§ **What you have to do**:
Below are the entries. Print only the lines starting at the one with "Viewport: 802px width, 932px" and ending at the one with "Viewport: 1241px width, 521px", exactly, with no pictures.

§ **The data**:
=== Begin Enclosure ===

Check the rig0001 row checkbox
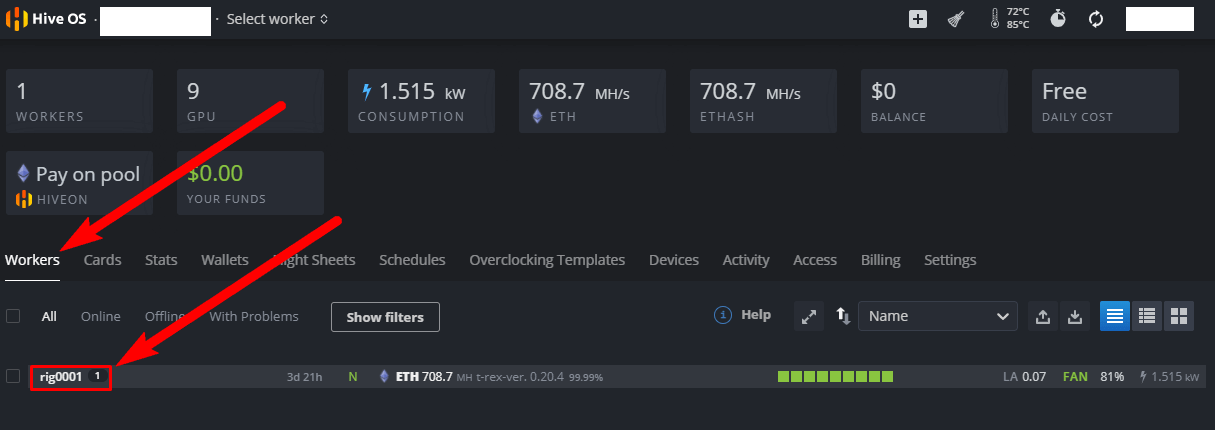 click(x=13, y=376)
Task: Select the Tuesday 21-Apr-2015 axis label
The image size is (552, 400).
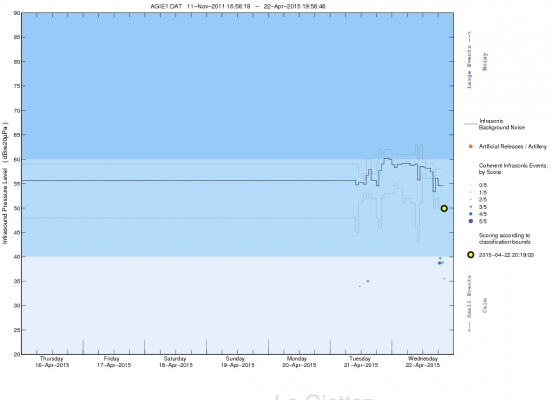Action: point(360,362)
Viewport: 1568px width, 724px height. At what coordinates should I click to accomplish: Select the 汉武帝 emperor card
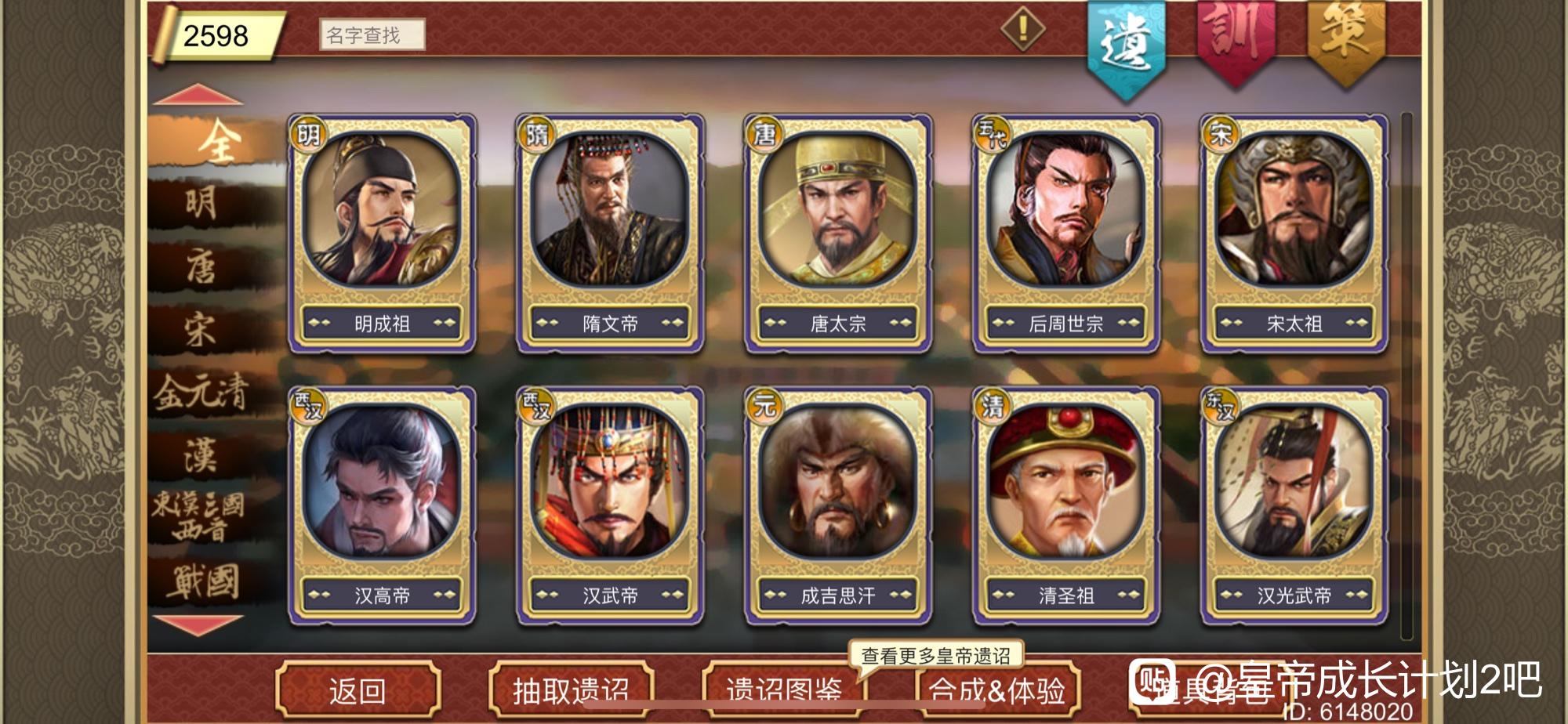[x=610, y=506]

=== End Enclosure ===
=== Begin Enclosure ===

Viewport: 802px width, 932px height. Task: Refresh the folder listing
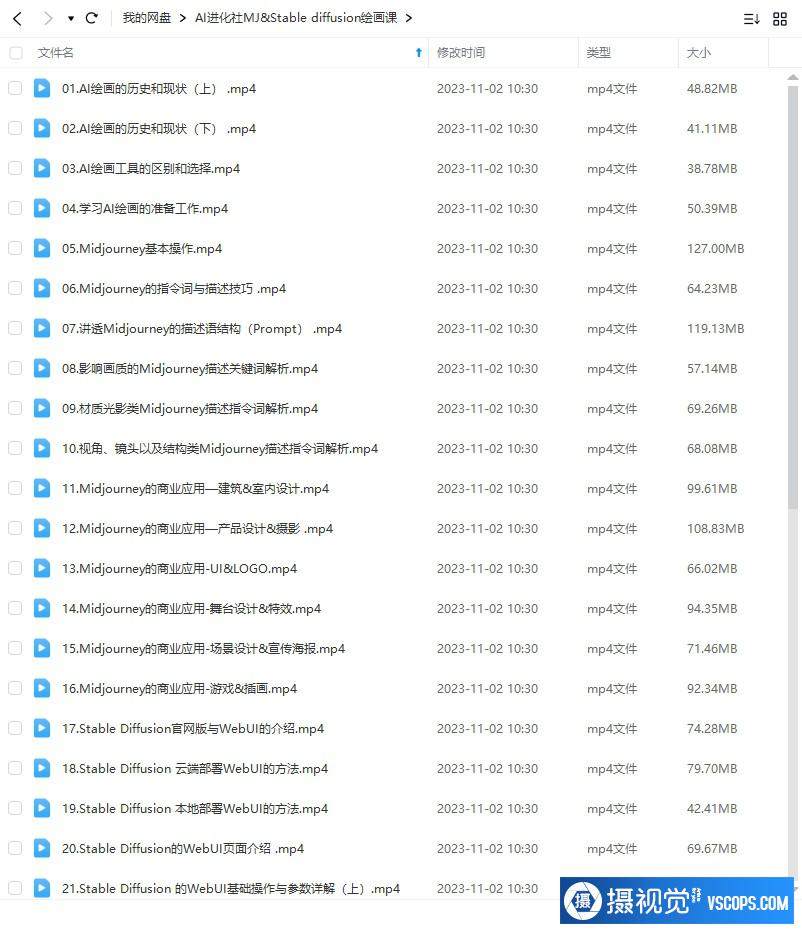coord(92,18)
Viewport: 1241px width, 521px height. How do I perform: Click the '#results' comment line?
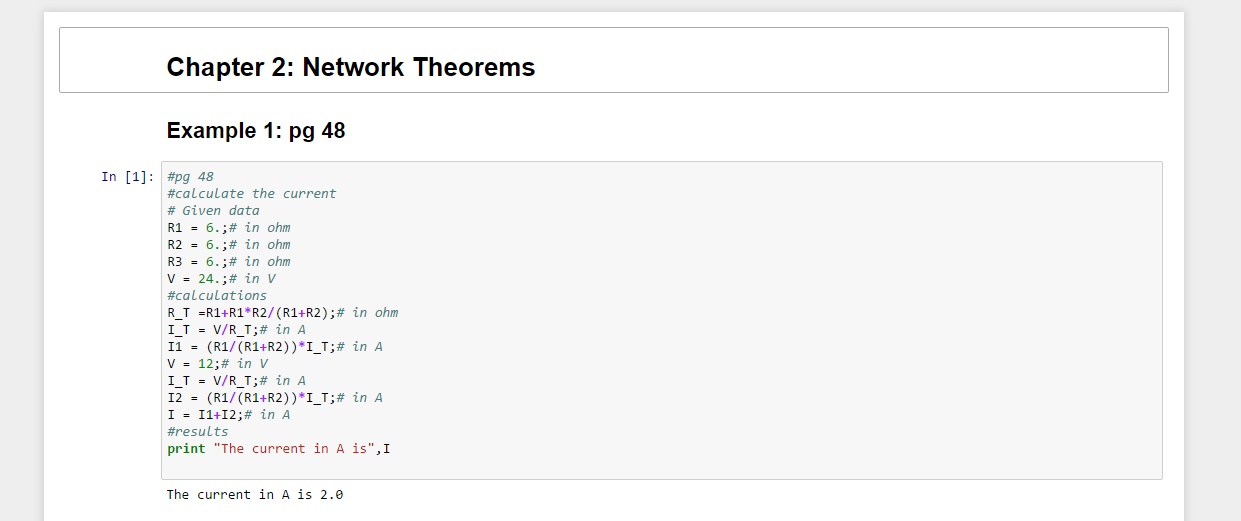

=== End Enclosure ===
=== Begin Enclosure ===

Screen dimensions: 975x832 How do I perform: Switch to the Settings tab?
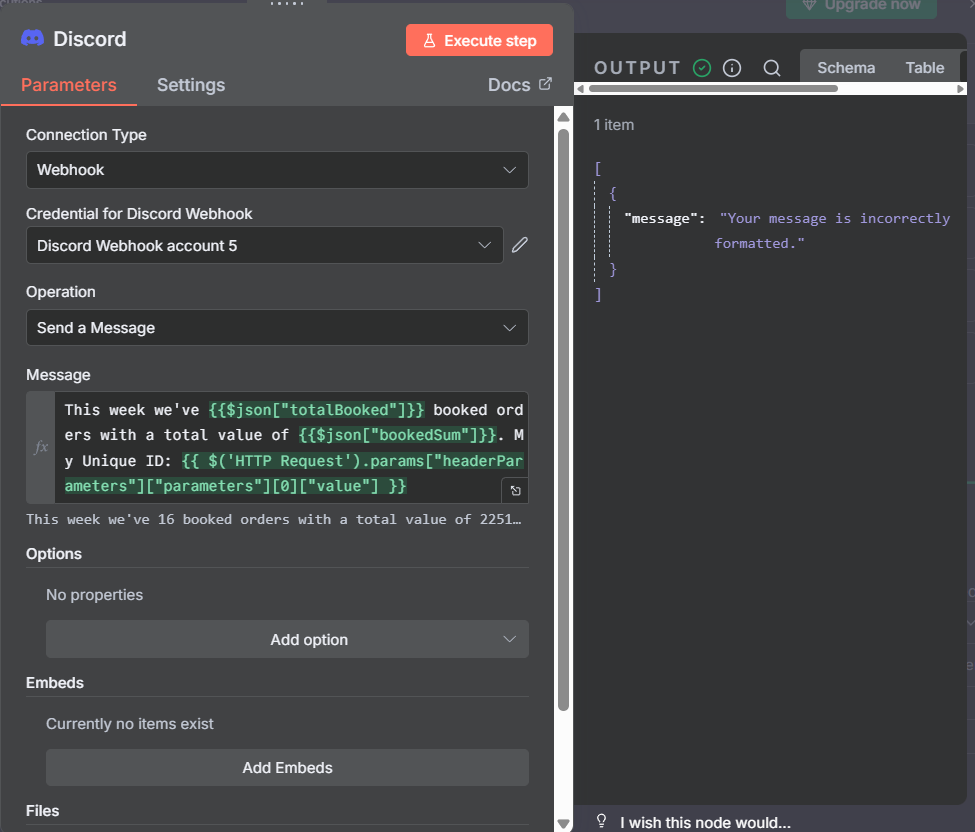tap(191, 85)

=== End Enclosure ===

§ **Output for this exercise**:
Viewport: 802px width, 932px height. Task: Refresh the folder listing
coord(92,18)
Viewport: 1241px width, 521px height. How do I perform: Click the '#results' comment line?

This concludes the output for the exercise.